About this task
In the data that follows, each entry is to be restated exactly.

BEGIN Data under study

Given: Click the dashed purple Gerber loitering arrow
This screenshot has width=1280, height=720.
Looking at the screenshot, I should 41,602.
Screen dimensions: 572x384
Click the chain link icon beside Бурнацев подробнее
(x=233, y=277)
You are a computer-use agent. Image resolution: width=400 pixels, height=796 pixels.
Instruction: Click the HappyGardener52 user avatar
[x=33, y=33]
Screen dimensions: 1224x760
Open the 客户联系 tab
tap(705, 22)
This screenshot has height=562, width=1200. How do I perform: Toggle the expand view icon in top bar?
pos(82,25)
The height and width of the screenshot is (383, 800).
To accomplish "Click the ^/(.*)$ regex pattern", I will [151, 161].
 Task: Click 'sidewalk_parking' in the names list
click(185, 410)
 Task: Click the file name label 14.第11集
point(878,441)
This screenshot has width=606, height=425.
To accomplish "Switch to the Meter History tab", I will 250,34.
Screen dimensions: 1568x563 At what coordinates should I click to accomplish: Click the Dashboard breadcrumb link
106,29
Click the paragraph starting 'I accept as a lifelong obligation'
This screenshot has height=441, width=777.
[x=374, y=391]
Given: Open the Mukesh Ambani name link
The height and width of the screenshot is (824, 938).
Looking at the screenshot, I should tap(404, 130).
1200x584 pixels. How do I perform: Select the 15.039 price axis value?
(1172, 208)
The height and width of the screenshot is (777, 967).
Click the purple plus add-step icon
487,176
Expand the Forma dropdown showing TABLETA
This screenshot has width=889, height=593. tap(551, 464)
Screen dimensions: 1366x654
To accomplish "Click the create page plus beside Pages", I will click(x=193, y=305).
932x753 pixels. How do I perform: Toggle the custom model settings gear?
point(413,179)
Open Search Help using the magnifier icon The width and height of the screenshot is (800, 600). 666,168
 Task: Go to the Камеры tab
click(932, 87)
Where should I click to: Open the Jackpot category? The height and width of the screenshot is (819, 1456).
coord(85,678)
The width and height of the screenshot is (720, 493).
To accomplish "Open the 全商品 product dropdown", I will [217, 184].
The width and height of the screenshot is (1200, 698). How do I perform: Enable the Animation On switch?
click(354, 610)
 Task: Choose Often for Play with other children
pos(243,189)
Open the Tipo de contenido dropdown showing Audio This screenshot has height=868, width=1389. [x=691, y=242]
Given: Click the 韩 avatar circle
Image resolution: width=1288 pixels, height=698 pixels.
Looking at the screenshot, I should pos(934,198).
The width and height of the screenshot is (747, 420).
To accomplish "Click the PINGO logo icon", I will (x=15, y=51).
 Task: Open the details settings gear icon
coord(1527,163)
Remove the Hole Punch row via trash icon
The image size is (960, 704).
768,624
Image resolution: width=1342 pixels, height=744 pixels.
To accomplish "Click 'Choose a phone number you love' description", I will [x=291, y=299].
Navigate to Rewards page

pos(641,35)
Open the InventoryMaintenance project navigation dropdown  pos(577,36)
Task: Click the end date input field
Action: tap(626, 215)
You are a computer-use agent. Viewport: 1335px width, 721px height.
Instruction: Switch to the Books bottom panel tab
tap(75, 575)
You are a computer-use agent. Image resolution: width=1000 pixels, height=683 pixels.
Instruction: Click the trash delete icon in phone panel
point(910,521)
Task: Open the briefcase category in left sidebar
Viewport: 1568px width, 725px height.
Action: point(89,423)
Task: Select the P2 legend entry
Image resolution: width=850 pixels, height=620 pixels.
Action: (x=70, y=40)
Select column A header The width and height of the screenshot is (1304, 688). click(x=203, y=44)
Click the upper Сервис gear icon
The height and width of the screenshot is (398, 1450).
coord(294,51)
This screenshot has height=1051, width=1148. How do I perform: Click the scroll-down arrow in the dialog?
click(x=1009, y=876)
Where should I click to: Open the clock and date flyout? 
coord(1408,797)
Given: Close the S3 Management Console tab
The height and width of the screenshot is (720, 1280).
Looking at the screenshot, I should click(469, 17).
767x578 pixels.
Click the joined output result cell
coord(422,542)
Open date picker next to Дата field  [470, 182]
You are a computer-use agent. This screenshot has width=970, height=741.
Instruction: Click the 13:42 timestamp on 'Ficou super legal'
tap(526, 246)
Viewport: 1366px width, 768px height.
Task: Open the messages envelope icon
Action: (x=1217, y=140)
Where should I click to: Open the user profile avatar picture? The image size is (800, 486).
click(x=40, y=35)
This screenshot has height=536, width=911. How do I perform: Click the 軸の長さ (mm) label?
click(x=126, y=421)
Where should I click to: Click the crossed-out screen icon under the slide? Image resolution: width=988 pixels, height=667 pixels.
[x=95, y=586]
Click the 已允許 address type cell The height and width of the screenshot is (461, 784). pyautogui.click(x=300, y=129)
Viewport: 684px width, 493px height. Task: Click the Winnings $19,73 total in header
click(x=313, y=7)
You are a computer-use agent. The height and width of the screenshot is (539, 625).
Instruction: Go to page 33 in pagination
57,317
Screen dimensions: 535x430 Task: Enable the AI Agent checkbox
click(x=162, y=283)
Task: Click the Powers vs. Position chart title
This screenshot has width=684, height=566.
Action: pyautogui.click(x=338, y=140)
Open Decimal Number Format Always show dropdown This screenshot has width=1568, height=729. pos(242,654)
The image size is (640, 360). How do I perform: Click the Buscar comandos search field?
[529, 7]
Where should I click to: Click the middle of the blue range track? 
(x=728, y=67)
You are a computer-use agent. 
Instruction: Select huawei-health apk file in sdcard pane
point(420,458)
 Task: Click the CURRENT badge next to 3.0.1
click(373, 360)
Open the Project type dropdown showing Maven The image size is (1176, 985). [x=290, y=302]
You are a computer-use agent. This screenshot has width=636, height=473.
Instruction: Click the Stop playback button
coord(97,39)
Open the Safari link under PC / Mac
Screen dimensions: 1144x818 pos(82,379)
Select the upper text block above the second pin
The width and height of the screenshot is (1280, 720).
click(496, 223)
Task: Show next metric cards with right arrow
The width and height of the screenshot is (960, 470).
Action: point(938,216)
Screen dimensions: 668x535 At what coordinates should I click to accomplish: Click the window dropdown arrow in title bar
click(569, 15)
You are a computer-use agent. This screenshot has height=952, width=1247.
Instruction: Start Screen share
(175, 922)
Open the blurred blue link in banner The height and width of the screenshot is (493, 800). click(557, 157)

END Data under study

Answer to this exercise
Given: Click the dashed purple Gerber loitering arrow
This screenshot has width=1280, height=720.
Looking at the screenshot, I should 41,602.
Screen dimensions: 572x384
Click the chain link icon beside Бурнацев подробнее
(x=233, y=277)
You are a computer-use agent. Image resolution: width=400 pixels, height=796 pixels.
Instruction: Click the HappyGardener52 user avatar
[x=33, y=33]
Screen dimensions: 1224x760
Open the 客户联系 tab
tap(705, 22)
This screenshot has height=562, width=1200. How do I perform: Toggle the expand view icon in top bar?
pos(82,25)
The height and width of the screenshot is (383, 800).
To accomplish "Click the ^/(.*)$ regex pattern", I will [151, 161].
 Task: Click 'sidewalk_parking' in the names list
click(185, 410)
 Task: Click the file name label 14.第11集
point(878,441)
This screenshot has width=606, height=425.
To accomplish "Switch to the Meter History tab", I will 250,34.
Screen dimensions: 1568x563 At what coordinates should I click to accomplish: Click the Dashboard breadcrumb link
106,29
Click the paragraph starting 'I accept as a lifelong obligation'
This screenshot has height=441, width=777.
[x=374, y=391]
Given: Open the Mukesh Ambani name link
The height and width of the screenshot is (824, 938).
Looking at the screenshot, I should tap(404, 130).
1200x584 pixels. How do I perform: Select the 15.039 price axis value?
(1172, 208)
The height and width of the screenshot is (777, 967).
Click the purple plus add-step icon
487,176
Expand the Forma dropdown showing TABLETA
This screenshot has width=889, height=593. tap(551, 464)
Screen dimensions: 1366x654
To accomplish "Click the create page plus beside Pages", I will click(x=193, y=305).
932x753 pixels. How do I perform: Toggle the custom model settings gear?
point(413,179)
Open Search Help using the magnifier icon The width and height of the screenshot is (800, 600). 666,168
 Task: Go to the Камеры tab
click(932, 87)
Where should I click to: Open the Jackpot category? The height and width of the screenshot is (819, 1456).
coord(85,678)
The width and height of the screenshot is (720, 493).
To accomplish "Open the 全商品 product dropdown", I will [217, 184].
The width and height of the screenshot is (1200, 698). How do I perform: Enable the Animation On switch?
click(354, 610)
 Task: Choose Often for Play with other children
pos(243,189)
Open the Tipo de contenido dropdown showing Audio This screenshot has height=868, width=1389. [x=691, y=242]
Given: Click the 韩 avatar circle
Image resolution: width=1288 pixels, height=698 pixels.
Looking at the screenshot, I should pos(934,198).
The width and height of the screenshot is (747, 420).
To accomplish "Click the PINGO logo icon", I will (x=15, y=51).
 Task: Open the details settings gear icon
coord(1527,163)
Remove the Hole Punch row via trash icon
The image size is (960, 704).
768,624
Image resolution: width=1342 pixels, height=744 pixels.
To accomplish "Click 'Choose a phone number you love' description", I will [x=291, y=299].
Navigate to Rewards page

pos(641,35)
Open the InventoryMaintenance project navigation dropdown  pos(577,36)
Task: Click the end date input field
Action: tap(626, 215)
You are a computer-use agent. Viewport: 1335px width, 721px height.
Instruction: Switch to the Books bottom panel tab
tap(75, 575)
You are a computer-use agent. Image resolution: width=1000 pixels, height=683 pixels.
Instruction: Click the trash delete icon in phone panel
point(910,521)
Task: Open the briefcase category in left sidebar
Viewport: 1568px width, 725px height.
Action: point(89,423)
Task: Select the P2 legend entry
Image resolution: width=850 pixels, height=620 pixels.
Action: (x=70, y=40)
Select column A header The width and height of the screenshot is (1304, 688). click(x=203, y=44)
Click the upper Сервис gear icon
The height and width of the screenshot is (398, 1450).
coord(294,51)
This screenshot has height=1051, width=1148. How do I perform: Click the scroll-down arrow in the dialog?
click(x=1009, y=876)
Where should I click to: Open the clock and date flyout? 
coord(1408,797)
Given: Close the S3 Management Console tab
The height and width of the screenshot is (720, 1280).
Looking at the screenshot, I should click(469, 17).
767x578 pixels.
Click the joined output result cell
coord(422,542)
Open date picker next to Дата field  [470, 182]
You are a computer-use agent. This screenshot has width=970, height=741.
Instruction: Click the 13:42 timestamp on 'Ficou super legal'
tap(526, 246)
Viewport: 1366px width, 768px height.
Task: Open the messages envelope icon
Action: (x=1217, y=140)
Where should I click to: Open the user profile avatar picture? The image size is (800, 486).
click(x=40, y=35)
This screenshot has height=536, width=911. How do I perform: Click the 軸の長さ (mm) label?
click(x=126, y=421)
Where should I click to: Click the crossed-out screen icon under the slide? Image resolution: width=988 pixels, height=667 pixels.
[x=95, y=586]
Click the 已允許 address type cell The height and width of the screenshot is (461, 784). pyautogui.click(x=300, y=129)
Viewport: 684px width, 493px height. Task: Click the Winnings $19,73 total in header
click(x=313, y=7)
You are a computer-use agent. The height and width of the screenshot is (539, 625).
Instruction: Go to page 33 in pagination
57,317
Screen dimensions: 535x430 Task: Enable the AI Agent checkbox
click(x=162, y=283)
Task: Click the Powers vs. Position chart title
This screenshot has width=684, height=566.
Action: pyautogui.click(x=338, y=140)
Open Decimal Number Format Always show dropdown This screenshot has width=1568, height=729. pos(242,654)
The image size is (640, 360). How do I perform: Click the Buscar comandos search field?
[529, 7]
Where should I click to: Click the middle of the blue range track? 
(x=728, y=67)
You are a computer-use agent. 
Instruction: Select huawei-health apk file in sdcard pane
point(420,458)
 Task: Click the CURRENT badge next to 3.0.1
click(373, 360)
Open the Project type dropdown showing Maven The image size is (1176, 985). [x=290, y=302]
You are a computer-use agent. This screenshot has width=636, height=473.
Instruction: Click the Stop playback button
coord(97,39)
Open the Safari link under PC / Mac
Screen dimensions: 1144x818 pos(82,379)
Select the upper text block above the second pin
The width and height of the screenshot is (1280, 720).
click(496, 223)
Task: Show next metric cards with right arrow
The width and height of the screenshot is (960, 470).
Action: point(938,216)
Screen dimensions: 668x535 At what coordinates should I click to accomplish: Click the window dropdown arrow in title bar
click(569, 15)
You are a computer-use agent. This screenshot has height=952, width=1247.
Instruction: Start Screen share
(175, 922)
Open the blurred blue link in banner The height and width of the screenshot is (493, 800). click(557, 157)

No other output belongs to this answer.